When you have a recurring bulk import, from S3 or SFTP for example, you must consistently follow naming conventions to ensure your data is ingested and displayed correctly.

  • Keep file naming consistent by determining casing and spacing.
    • E.g. all lower-case, use underscores for spaces: file_source_1_date.
  • Name each successive file with an identical 'root' along with a time-based suffix such as YYYYMMDD in filetitle-20191119.csv or a UNIX timestamp filetitle-1678297720.tab.
  • Lytics will import files that match the 'root' filename and will use the modified timestamp of the file to determine the order to import files and to determine which new files to import for continuous imports.

File compression

If needed, files may be compressed using the zip format prior to ingestion. The zip file will be decompressed and deleted after the content has been ingestied.

Field formatting

  • Phone numbers should be standardized.
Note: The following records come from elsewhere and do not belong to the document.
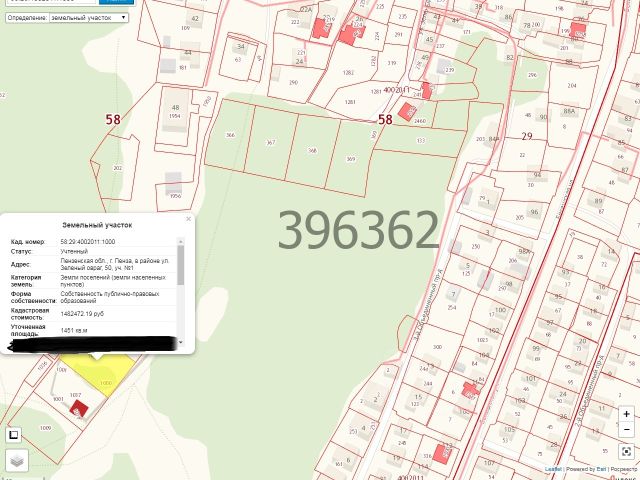Click the locate/full extent icon
The height and width of the screenshot is (480, 640).
coord(624,451)
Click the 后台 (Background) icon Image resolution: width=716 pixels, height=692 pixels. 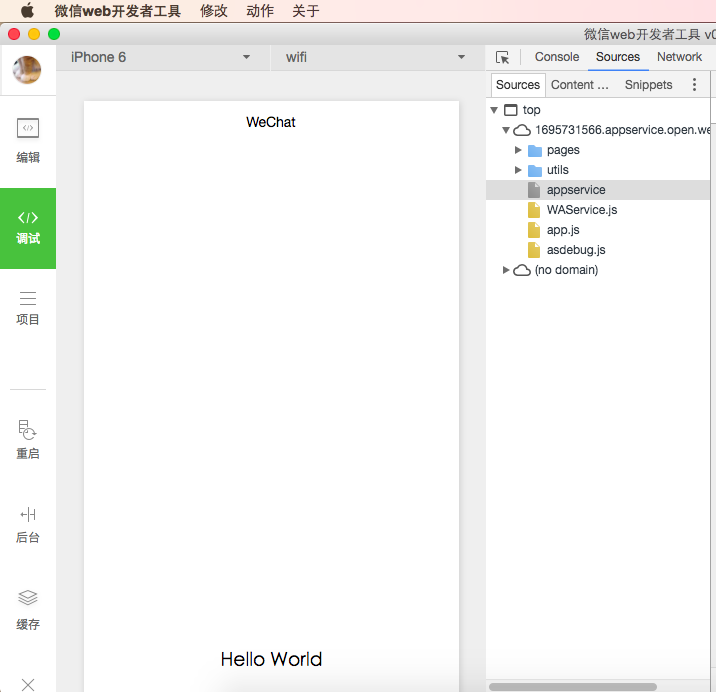pos(28,524)
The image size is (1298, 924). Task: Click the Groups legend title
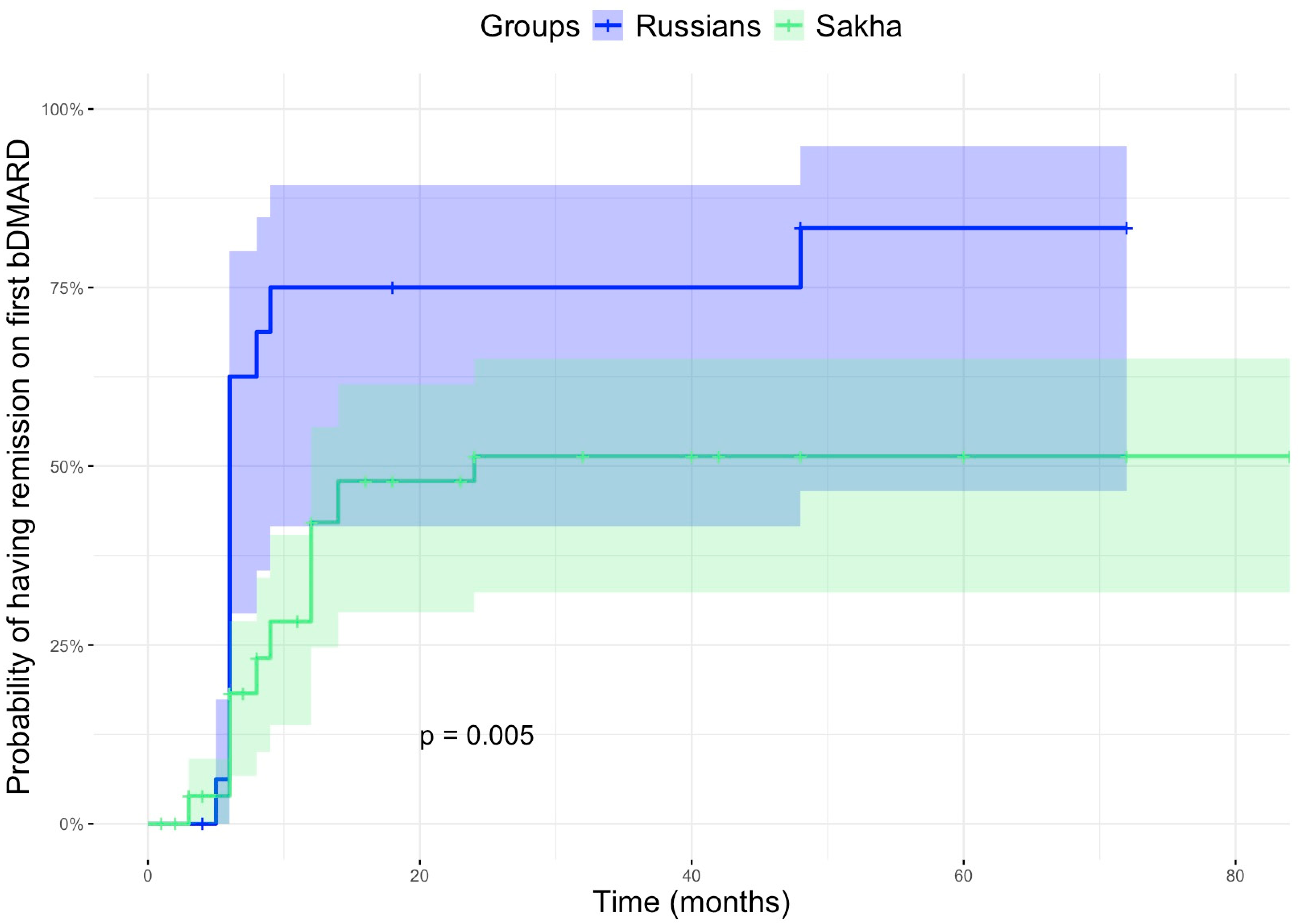click(x=529, y=26)
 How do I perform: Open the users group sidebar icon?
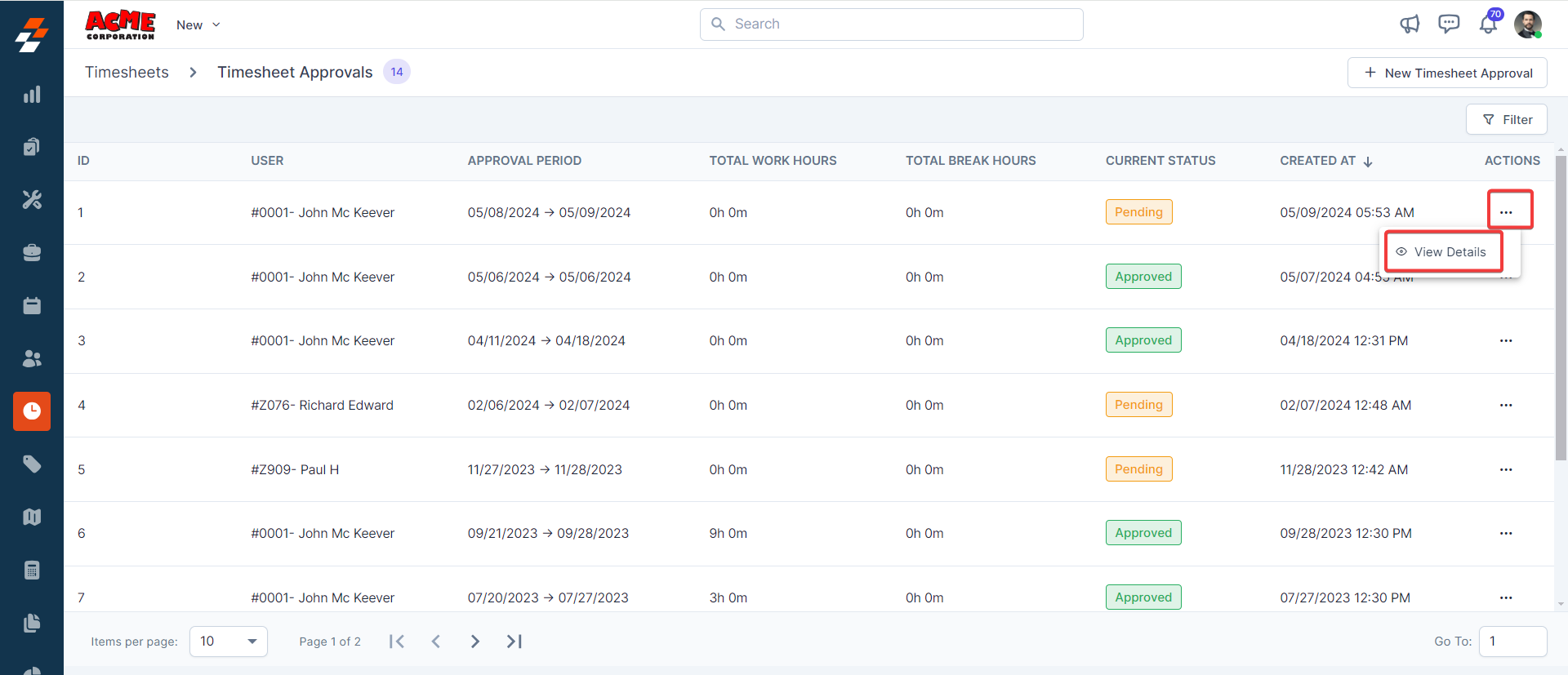(32, 358)
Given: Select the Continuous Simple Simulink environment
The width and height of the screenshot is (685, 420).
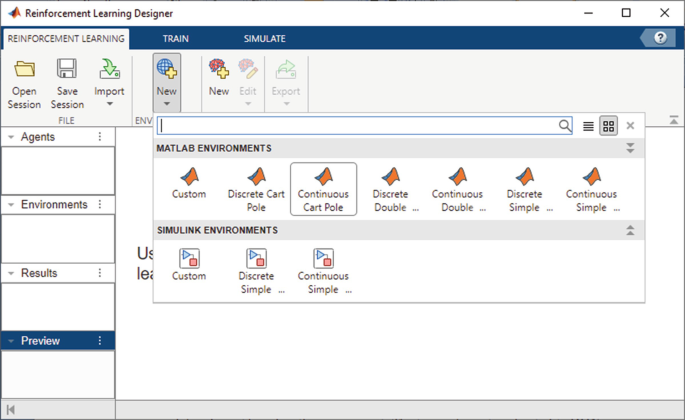Looking at the screenshot, I should tap(323, 270).
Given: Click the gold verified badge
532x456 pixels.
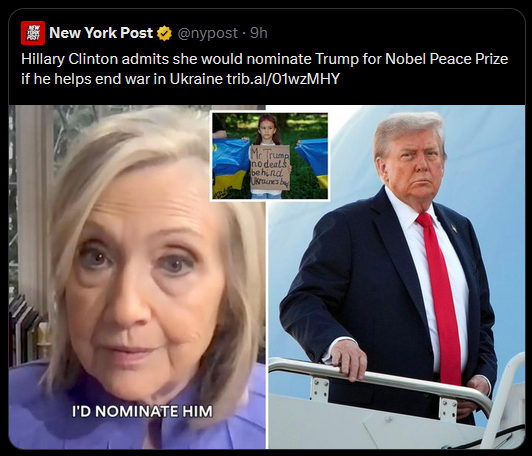Looking at the screenshot, I should tap(164, 33).
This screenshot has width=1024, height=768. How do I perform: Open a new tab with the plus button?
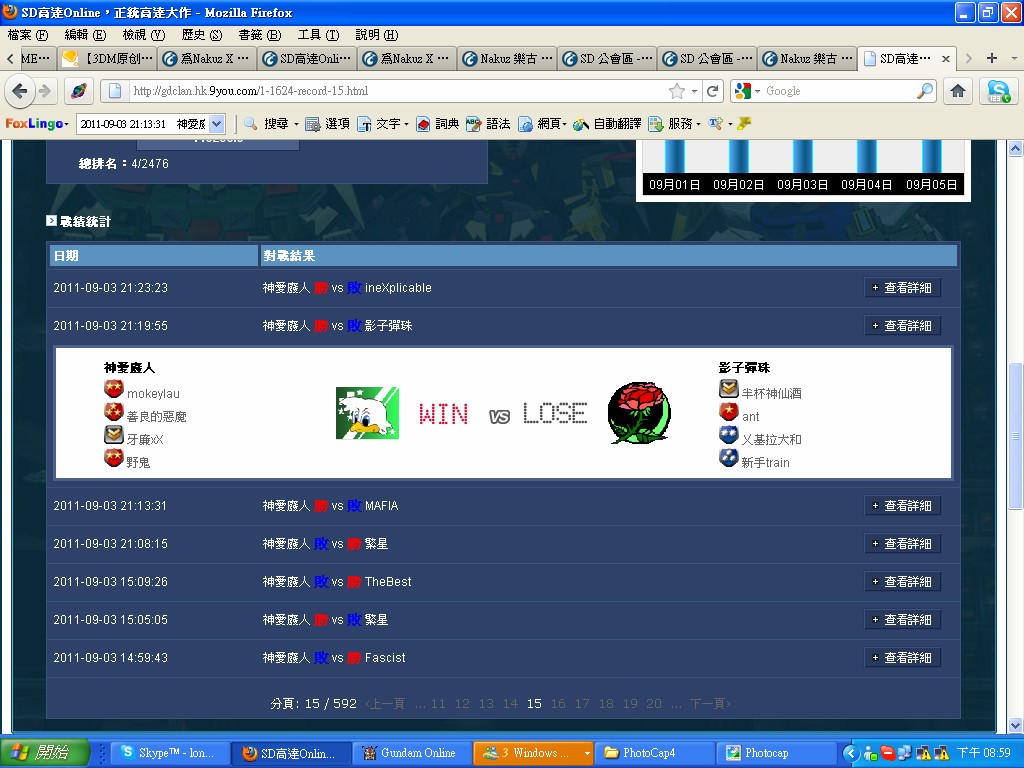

Lytics suggests normalizing phone numbers in a format such as 12223334444.
  • Omit double quotes or escape quotes.
  • Omit newlines.
  • Keep all free form text in quotes if possible.
  • Avoid page breaks or special characters.

For more, reference the basic rules for CSV files.

Headers

  • Keep headers consistent across your organization and your vendors by determining casing and spacing.
  • Column headers have to match the sample file exactly.
  • When adding a new source, review current mappings and headers to determine if any headers need to be mapped or consolidated into the same field in Lytics.
    • E.g. if the field mobile comes in from source A, and the field cell comes in from source B, it’s likely these should be mapped to the same Lytics field, which will require an LQL modification.

Timestamps

Lytics is able to ingest data in a different order than the events described in that data transpired. For this to work, individual JSON or CSV records must have a timestamp associated with them. For workflow-based imports, select the key/column which contains the event timestamp when import workflows are configured. For Collection API imports, use the timestamp field URL parameter.

📘

All imports require the following format: YYYY-MM-DDTHH:MM:S. If an explicit timestamp is not specified, the data will be timestamped by Lytics upon ingestion.

When Lytics looks for new files, it will choose first based on the file's last modified date. If multiple files have the same last modified date, the date stamp in the file name is used to select the next file to import.

JSON formatting

JSON file formatting varies slightly depending on the method and nature of the data to import. See examples for bulk and real-time imports below.

Bulk

Files imported via S3, SFTP, or bulk collection should be newline delimited, meaning each object represents a single record/event, and there is a newline separating them.

{"event":"register","date":"2014/04/05"}
{"event":"login","date":"2014/04/05"}

Real-time

Files sent to collection should be formatted as regular JSON, where each record/event is an object in an array of objects:

[
  {"event":"register","date":"2014/04/05"},
  {"event":"login","date":"2014/04/05"}
]

📘

Lytics has a limited ability to parse nested data. Objects may contain other objects and arrays, but objects may not contain nested arrays of objects therein.